This grave injustice was a major factor leading to the formation of the Indian Defense League of America which fought vigorously to protect our ways and within 3 years the Immigration Act was ruled to no longer apply to the original people of Turtle Island by US legislators. In celebration of this progress a bordercrossing was held shortly after the laws were changed. Every year the right of free-passage across the lines they put through our territory is celebrated when Native people cross the border and hold a Celebration with our people and our allies on alternating sides of the imaginary line.
Canada still resists honouring the Jay Treaty, but is our way as Ukwehu·wé to practice free-crossing of the border as this way precedes any Canadian law and has since been affirmed by treaties with the Crown and with the United States. The key to keeping our ways is to exercise those ways as is demonstrated by all the effort and sacrifice that goes into the annual bordercrossing.
Similarly instead of researching which major political party will harm Native people the least and then convincing your friends to try to support your position, wouldn’t it benefit our people more to take that time and effort and learn a teaching, a song, self-educate on an important issue and potential solution,or to spend time with one of our elders?
I commend the Elijah Harper’s and Perry Belegarde’s of the world because I have seen the toll leadership of our people takes on a person but I cannot support their efforts to #CloseTheGap. The truth is that we have been working to close the gap with the Canadian and American governments for centuries and they are only a few decades in.
What could Canada do close that gap and to earn the votes of First Nations people?
Implement the findings of the Truth (no Justice?) and Reconciliation commission. Consider policy that reflects the great work of the Royal Commission on Aboriginal People.

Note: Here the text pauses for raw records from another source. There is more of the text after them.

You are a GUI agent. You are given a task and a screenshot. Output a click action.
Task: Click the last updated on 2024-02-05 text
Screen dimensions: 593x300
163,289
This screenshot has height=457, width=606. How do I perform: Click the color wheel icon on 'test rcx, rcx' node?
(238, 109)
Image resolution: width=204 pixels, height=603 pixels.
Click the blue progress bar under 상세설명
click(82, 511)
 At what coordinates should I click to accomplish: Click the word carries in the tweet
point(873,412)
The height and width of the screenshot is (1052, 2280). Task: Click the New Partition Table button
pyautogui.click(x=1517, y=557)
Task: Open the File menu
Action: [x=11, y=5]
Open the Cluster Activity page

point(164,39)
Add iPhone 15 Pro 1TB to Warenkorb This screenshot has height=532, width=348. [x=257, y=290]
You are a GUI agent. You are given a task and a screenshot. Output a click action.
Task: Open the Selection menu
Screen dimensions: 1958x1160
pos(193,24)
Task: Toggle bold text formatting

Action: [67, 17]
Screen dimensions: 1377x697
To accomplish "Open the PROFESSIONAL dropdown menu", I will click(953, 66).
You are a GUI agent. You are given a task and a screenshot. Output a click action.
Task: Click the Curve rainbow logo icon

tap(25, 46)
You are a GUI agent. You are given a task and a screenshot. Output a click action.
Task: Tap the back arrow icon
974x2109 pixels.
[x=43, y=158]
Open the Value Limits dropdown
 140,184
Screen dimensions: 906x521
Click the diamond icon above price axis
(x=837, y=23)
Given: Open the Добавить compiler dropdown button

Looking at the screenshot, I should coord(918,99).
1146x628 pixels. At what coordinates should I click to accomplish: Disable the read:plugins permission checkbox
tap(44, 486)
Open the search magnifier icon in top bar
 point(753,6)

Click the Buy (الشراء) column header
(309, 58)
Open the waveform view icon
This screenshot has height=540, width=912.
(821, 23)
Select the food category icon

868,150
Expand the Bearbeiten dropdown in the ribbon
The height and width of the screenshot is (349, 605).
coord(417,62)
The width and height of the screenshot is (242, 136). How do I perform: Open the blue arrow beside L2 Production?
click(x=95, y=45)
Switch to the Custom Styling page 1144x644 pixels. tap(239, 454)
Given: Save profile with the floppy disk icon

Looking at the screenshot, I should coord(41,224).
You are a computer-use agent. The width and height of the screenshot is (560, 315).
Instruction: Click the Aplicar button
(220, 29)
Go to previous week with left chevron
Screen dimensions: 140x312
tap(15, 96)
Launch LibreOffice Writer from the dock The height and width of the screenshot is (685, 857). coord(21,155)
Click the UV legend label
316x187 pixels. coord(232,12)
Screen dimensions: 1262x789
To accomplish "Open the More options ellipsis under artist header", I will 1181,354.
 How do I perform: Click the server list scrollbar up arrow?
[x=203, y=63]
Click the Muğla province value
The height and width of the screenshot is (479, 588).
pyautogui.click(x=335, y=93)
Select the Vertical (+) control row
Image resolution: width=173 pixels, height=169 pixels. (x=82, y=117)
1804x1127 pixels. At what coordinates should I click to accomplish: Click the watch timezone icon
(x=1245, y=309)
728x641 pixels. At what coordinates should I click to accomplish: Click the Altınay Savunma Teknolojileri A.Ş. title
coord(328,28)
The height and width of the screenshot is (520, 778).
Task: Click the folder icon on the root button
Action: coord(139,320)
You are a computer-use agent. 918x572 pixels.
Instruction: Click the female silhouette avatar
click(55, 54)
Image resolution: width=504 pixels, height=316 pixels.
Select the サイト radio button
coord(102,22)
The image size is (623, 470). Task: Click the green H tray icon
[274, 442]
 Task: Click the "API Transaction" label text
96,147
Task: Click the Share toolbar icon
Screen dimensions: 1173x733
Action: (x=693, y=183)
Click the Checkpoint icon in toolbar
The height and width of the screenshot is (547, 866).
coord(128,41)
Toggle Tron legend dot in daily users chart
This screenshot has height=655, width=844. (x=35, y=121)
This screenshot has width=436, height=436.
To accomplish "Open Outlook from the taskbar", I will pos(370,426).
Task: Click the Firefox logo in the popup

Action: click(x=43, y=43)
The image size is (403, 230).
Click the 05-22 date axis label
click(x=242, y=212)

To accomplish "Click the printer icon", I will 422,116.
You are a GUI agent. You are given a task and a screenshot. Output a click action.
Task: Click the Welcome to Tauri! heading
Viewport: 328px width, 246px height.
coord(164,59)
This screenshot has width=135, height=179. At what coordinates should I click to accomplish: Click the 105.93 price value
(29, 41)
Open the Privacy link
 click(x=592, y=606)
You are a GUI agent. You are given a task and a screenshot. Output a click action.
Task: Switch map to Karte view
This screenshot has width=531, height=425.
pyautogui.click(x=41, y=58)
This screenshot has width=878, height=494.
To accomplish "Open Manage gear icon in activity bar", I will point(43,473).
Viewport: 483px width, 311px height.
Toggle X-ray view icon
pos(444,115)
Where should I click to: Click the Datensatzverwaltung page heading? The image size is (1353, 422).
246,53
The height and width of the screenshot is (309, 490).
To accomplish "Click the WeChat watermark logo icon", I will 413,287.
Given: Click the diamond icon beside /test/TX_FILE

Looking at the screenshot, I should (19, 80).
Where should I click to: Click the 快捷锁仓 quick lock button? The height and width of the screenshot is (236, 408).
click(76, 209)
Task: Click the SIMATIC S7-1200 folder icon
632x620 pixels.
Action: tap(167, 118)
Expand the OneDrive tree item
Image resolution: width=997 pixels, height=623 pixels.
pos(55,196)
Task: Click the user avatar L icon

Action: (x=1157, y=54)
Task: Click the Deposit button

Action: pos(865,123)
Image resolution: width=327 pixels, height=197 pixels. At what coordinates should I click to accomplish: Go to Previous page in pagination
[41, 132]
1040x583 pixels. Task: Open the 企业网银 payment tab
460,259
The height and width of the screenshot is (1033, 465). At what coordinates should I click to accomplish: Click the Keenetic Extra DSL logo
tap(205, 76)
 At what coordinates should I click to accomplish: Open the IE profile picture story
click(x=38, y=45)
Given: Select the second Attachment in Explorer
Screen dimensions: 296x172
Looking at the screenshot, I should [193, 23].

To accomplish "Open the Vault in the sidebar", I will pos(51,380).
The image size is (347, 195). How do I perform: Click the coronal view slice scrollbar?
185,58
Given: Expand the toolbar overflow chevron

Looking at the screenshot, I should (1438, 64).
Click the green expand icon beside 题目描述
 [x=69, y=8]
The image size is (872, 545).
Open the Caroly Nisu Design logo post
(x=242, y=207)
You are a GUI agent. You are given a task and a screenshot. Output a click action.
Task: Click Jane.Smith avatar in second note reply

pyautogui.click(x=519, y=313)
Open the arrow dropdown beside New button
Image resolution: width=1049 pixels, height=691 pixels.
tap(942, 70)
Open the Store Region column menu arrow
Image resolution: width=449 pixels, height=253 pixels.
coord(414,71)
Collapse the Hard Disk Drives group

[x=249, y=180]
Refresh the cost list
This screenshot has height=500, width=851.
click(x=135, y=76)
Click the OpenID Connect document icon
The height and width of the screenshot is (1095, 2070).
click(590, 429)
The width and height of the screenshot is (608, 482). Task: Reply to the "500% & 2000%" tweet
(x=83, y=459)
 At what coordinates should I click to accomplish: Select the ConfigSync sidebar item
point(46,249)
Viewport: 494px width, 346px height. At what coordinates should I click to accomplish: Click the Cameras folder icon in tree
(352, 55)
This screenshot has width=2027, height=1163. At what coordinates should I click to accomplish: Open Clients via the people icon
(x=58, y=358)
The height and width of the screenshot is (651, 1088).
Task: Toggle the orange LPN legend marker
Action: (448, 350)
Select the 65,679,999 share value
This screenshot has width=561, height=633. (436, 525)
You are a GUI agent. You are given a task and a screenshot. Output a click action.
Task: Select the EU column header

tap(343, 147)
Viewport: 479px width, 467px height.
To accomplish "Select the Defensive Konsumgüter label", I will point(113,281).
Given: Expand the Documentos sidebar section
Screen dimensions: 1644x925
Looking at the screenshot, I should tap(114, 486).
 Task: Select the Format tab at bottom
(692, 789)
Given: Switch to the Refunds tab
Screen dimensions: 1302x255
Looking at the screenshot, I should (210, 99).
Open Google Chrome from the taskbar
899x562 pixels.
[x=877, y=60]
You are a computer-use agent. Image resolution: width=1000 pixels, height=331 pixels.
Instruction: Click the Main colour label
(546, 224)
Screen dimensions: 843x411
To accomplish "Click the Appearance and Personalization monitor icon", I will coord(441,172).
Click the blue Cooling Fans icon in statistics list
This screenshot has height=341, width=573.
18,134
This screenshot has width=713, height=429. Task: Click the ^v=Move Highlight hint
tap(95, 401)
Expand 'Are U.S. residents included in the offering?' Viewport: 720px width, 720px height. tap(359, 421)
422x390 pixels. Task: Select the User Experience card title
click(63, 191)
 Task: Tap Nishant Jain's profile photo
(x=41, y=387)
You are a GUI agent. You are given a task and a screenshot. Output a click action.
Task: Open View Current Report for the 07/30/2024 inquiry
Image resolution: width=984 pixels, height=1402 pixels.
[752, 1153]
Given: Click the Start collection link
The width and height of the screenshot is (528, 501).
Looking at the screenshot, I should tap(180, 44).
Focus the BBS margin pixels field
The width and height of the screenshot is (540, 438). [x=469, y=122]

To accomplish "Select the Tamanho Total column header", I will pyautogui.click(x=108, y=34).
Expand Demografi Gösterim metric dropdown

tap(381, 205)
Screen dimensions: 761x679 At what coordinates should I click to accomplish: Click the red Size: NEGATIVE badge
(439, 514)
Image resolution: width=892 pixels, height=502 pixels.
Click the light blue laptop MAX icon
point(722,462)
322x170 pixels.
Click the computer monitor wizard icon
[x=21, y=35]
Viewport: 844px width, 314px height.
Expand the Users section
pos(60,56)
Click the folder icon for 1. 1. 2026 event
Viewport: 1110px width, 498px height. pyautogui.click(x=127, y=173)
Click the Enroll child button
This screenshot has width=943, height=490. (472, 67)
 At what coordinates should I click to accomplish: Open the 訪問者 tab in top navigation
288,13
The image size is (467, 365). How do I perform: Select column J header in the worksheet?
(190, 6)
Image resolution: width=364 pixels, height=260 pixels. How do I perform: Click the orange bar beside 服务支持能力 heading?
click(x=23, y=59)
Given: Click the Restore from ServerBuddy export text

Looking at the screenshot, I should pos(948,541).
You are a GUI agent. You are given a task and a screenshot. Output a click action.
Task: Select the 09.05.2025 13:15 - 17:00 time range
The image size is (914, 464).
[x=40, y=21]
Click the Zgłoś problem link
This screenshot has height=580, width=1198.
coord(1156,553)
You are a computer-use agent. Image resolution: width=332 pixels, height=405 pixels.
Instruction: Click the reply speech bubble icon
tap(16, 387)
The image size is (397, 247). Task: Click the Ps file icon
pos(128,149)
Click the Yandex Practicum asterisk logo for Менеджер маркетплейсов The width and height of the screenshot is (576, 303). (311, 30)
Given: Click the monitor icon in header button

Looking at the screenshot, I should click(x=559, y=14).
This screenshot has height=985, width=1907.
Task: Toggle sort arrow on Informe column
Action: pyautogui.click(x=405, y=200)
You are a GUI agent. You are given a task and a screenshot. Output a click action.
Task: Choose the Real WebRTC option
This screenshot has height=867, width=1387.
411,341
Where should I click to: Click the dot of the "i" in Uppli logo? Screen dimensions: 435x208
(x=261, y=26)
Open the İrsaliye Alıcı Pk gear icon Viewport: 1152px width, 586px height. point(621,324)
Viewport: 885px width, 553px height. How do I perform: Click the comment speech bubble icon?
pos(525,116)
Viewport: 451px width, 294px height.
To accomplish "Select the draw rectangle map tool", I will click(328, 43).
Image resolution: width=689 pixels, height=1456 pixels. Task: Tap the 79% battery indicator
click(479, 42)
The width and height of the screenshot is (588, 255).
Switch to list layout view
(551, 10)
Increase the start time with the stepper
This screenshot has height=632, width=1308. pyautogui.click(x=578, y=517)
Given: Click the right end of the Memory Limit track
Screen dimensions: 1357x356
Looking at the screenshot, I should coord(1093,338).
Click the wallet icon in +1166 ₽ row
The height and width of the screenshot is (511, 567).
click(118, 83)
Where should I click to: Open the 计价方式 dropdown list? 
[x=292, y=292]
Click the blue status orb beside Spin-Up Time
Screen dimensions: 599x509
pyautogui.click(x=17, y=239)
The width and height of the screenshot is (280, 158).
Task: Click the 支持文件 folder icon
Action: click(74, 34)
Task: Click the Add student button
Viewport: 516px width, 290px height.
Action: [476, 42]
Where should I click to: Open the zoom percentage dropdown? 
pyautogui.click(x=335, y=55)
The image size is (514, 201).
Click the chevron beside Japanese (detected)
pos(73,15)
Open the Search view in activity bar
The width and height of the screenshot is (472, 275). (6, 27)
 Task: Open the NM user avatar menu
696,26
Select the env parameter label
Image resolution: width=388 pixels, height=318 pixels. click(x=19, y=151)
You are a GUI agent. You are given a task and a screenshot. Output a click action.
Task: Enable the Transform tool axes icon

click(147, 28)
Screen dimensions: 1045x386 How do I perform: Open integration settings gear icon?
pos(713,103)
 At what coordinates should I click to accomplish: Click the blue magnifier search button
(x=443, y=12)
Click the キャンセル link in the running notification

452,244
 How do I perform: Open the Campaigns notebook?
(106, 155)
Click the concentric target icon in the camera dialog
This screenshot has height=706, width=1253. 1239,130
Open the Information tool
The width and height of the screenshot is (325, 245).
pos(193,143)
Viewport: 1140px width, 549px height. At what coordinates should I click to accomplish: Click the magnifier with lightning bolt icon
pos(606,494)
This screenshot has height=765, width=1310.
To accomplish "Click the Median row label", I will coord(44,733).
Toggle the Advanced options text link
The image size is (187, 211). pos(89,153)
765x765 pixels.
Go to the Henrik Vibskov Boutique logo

Spending against First Nations is the highest legal cost to the government of Canada, maybe the policy makers could just listen to Cindy Blackstock instead? Is it right that there is an annual 2% cap on the growth of spending for First Nations programming (brought in by the Liberals) but the population grows 4% annually? Stop neo-liberal austerity based financial systems that are widening the poverty gap and supported by all three parties in some form or another. Talk about the non-issues that are too scary to talk about. DO SOMETHING!
If they were saying that there was a major policy shift on the horizon in exchange for joining their system I could see the reasoning behind supporting them, but I don’t see anything tangible at all on the table to entice these votes. I just see business as usual.
Will voting by Natives be a small step in the right direction? I just can’t see it and I have never seen it.
I am not looking to take a small step in the right direction, I am looking to hold my ground before there is nothing left.